= Quoted text =

Annie Dillard’s experience of “the tree with the lights in it” is, I imagine, in a similar category to what was experienced by the shepherds on that holy night so many centuries ago.
They were out in the fields. Had they lived in the city, they might have known about the decrees of Emperor Augustus, and of the census being taken, and of the towns so full of pilgrims that there was no room in any inn. But they lived in the fields, out in the country. Not knowing the goings-on in the urban areas wouldn’t have bothered them, I don’t think. They knew their Scriptures: Nothing good ever came from a city. Wretched places, they are, full of scum and villainy. Better to stay in your own fields.
And in the fields, they kept watch. Not over the skies, mind you, but over the earth, and over the things of the earth, over the living, breathing creatures that were entrusted to their care. This was enough to occupy them, to fill their days and to fill their nights and to almost – almost – fill their bellies. It was certainly enough to fill their eyes. Or so they thought.
And then it happened. Then, Luke tells us, then an angel of the Lord stood before them, and the glory of the Lord shone around them.
They suddenly saw it, saw everything, as if for the first time: The skies with the lights in them, the fields with the lights in them, even the sheep with the lights in them. There were no words to make sense of this. Only the words that seemed to well up from inside them like tears filling your eyes, words they couldn’t have made up if they tried: Glory to God in the highest heaven, and on earth peace among those whom he favors.
A moment of revelation that came suddenly out of the everyday, the everynight, one moment when they saw clearly, as if for the first time, when they heard clearly, as if for the first time.
And then they were on the move, swept along by the moment toward the city, the place out of which nothing good could come. Before they could change their minds they found themselves on the road, on a doorstep, on their knees.
There he was: The child. He shone like any other child, really, like any other person when the lights are shining through them. Legs kicking, arms waving, body wriggling, and in the center of it all, the eyes. The lights shining in his eyes. I imagine the shepherds with Annie Dillard’s words in their mouths: It was less like seeing than like being for the first time seen.
For a moment they stayed there, together, strangers and friends, gathered together as they were, most improbably, most unpredictably. Two or three were already finding themselves gathered in his Name, gathered around a place meant for food: a manger, a feeding trough, a table for creatures of the earth. A motley crew it was, strangers and friends, shepherds and carpenters, people of the fields and people of the streets, on very different journeys, all mixed up together, and all drawn together by this child who was making the world shine with light.

= Stored rows =
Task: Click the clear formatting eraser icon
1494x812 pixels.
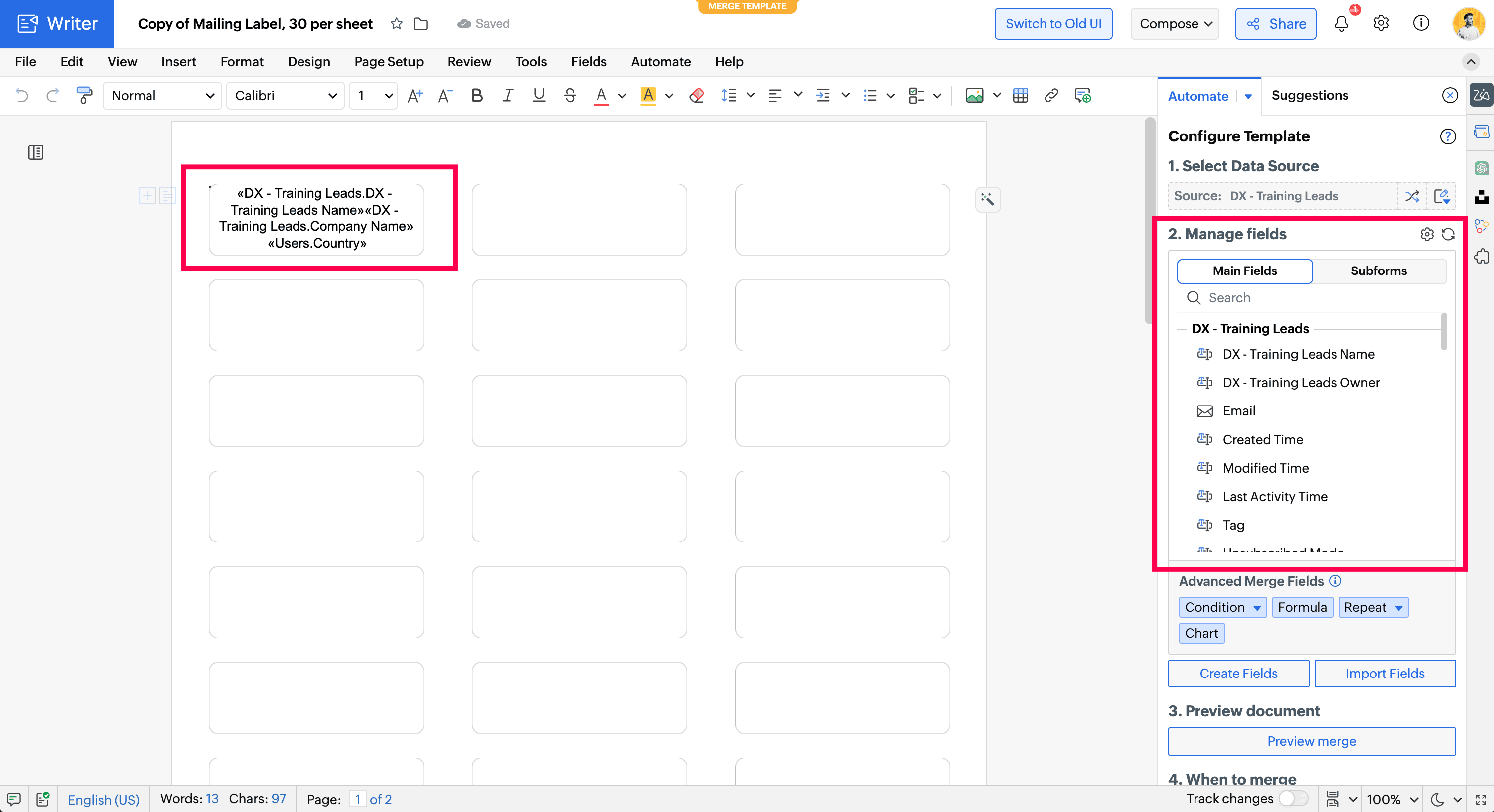Action: point(697,95)
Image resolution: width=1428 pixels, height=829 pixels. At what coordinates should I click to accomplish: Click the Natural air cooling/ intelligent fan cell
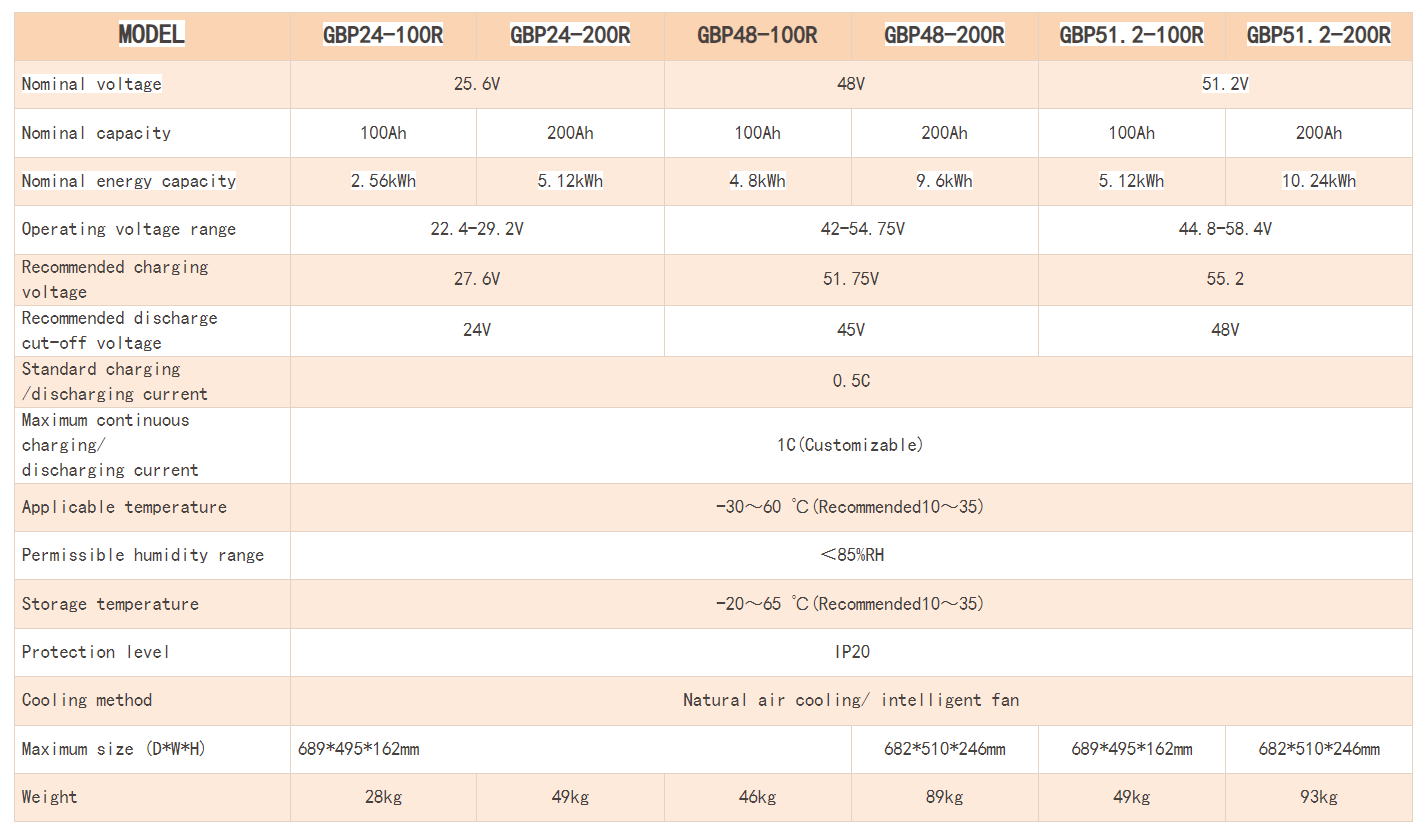[x=851, y=700]
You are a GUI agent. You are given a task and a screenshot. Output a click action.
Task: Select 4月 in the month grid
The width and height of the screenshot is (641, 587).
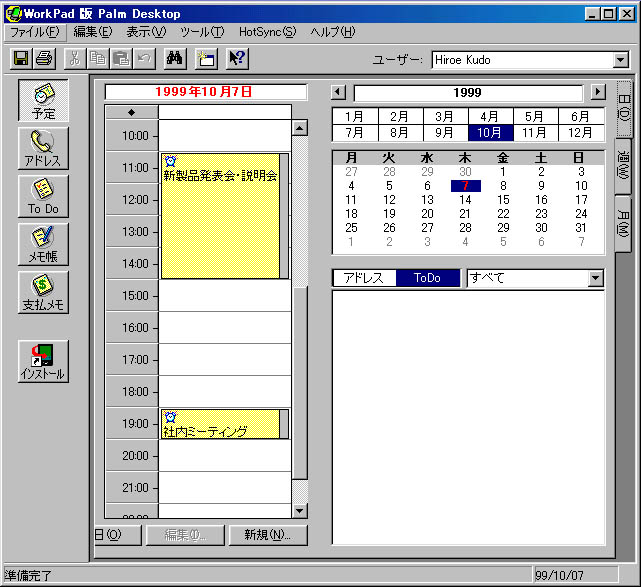tap(489, 116)
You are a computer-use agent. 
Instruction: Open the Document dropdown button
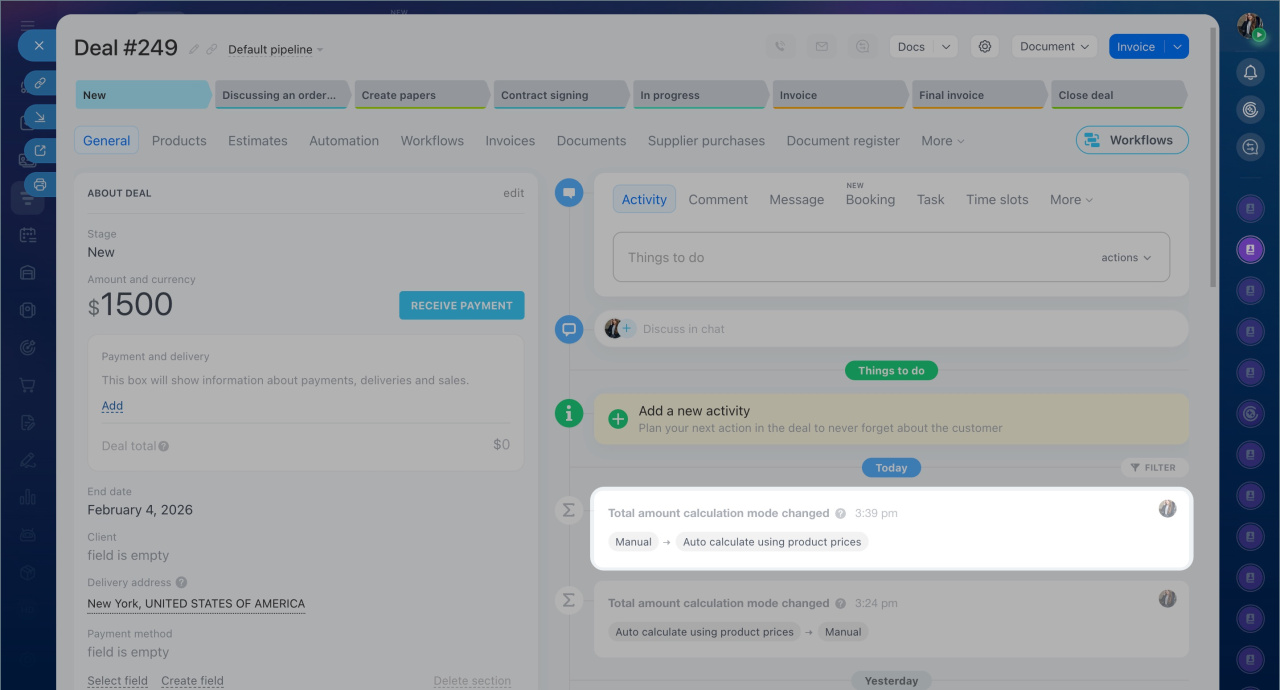(x=1054, y=47)
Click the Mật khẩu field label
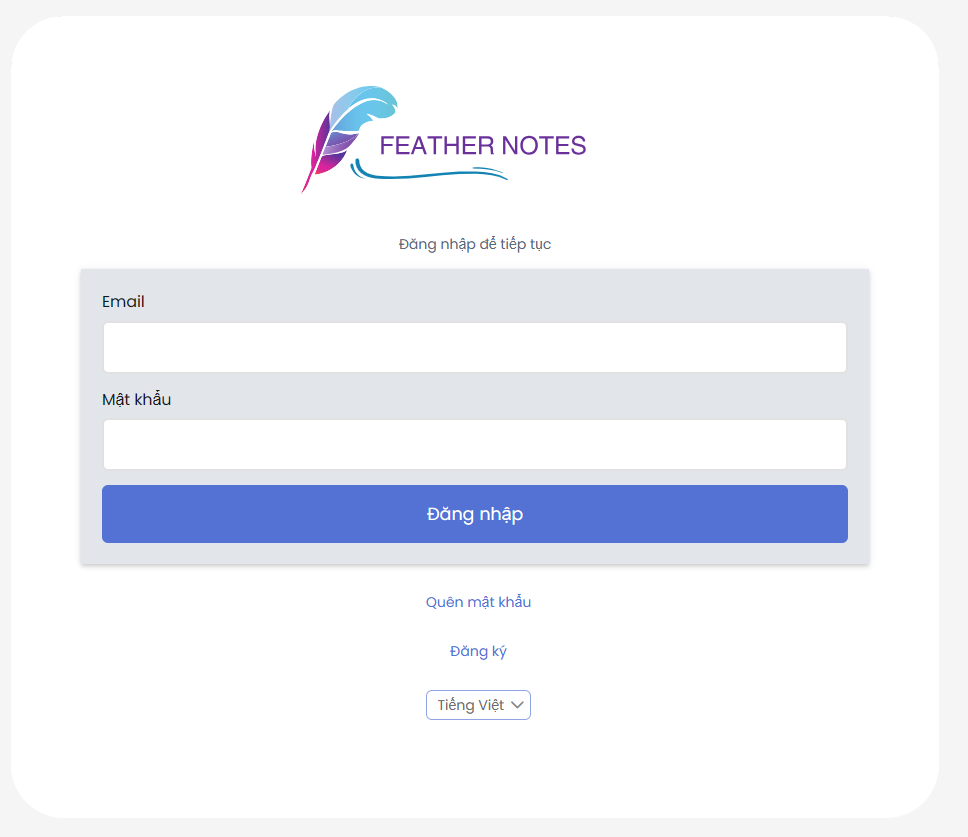Viewport: 968px width, 837px height. point(136,399)
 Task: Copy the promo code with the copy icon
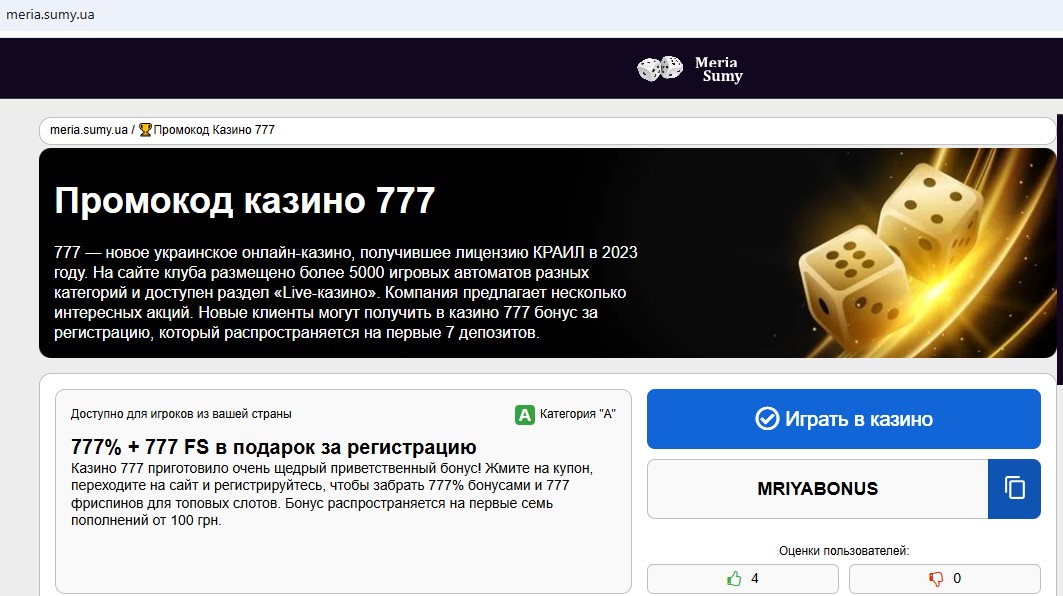coord(1015,489)
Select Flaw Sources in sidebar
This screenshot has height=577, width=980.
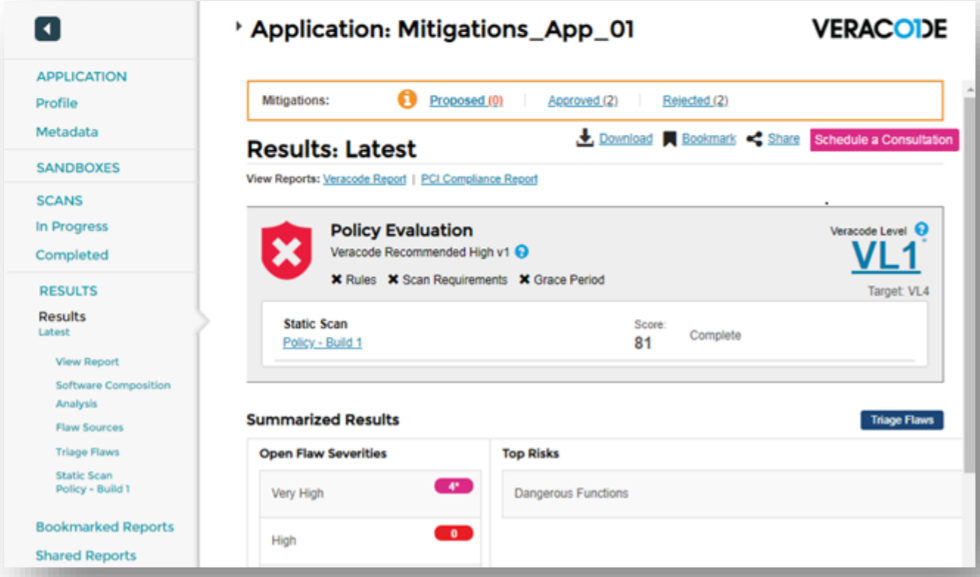click(89, 427)
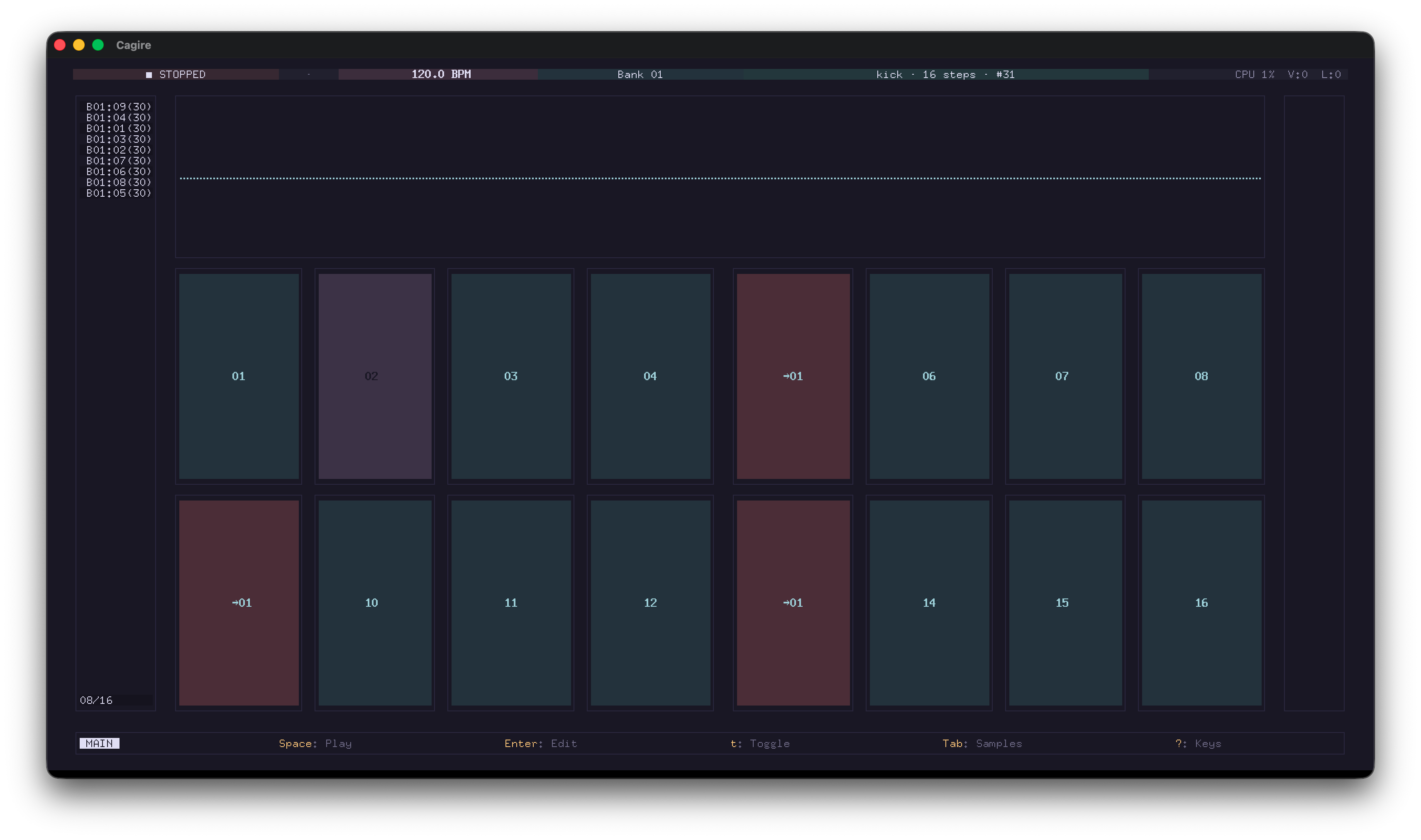Screen dimensions: 1421x840
Task: Select step pad 06
Action: tap(929, 376)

= Task list =
- 1) Copy the shepherds passage between "Annie Dillard’s experience" and "your own fields.", inclusive.
- 2) In the shepherds passage, condense the paragraph beginning "And in the fields, they kept watch" into two sentences that keep its main facts.

= Task-by-task solutions =
- 1)
Annie Dillard’s experience of “the tree with the lights in it” is, I imagine, in a similar category to what was experienced by the shepherds on that holy night so many centuries ago.
They were out in the fields. Had they lived in the city, they might have known about the decrees of Emperor Augustus, and of the census being taken, and of the towns so full of pilgrims that there was no room in any inn. But they lived in the fields, out in the country. Not knowing the goings-on in the urban areas wouldn’t have bothered them, I don’t think. They knew their Scriptures: Nothing good ever came from a city. Wretched places, they are, full of scum and villainy. Better to stay in your own fields.

- 2) In the fields, the shepherds kept watch over the earth and the living creatures in their care rather than over the skies. This work filled their days and nights, nearly filled their bellies, and, as they thought, was enough to fill their eyes.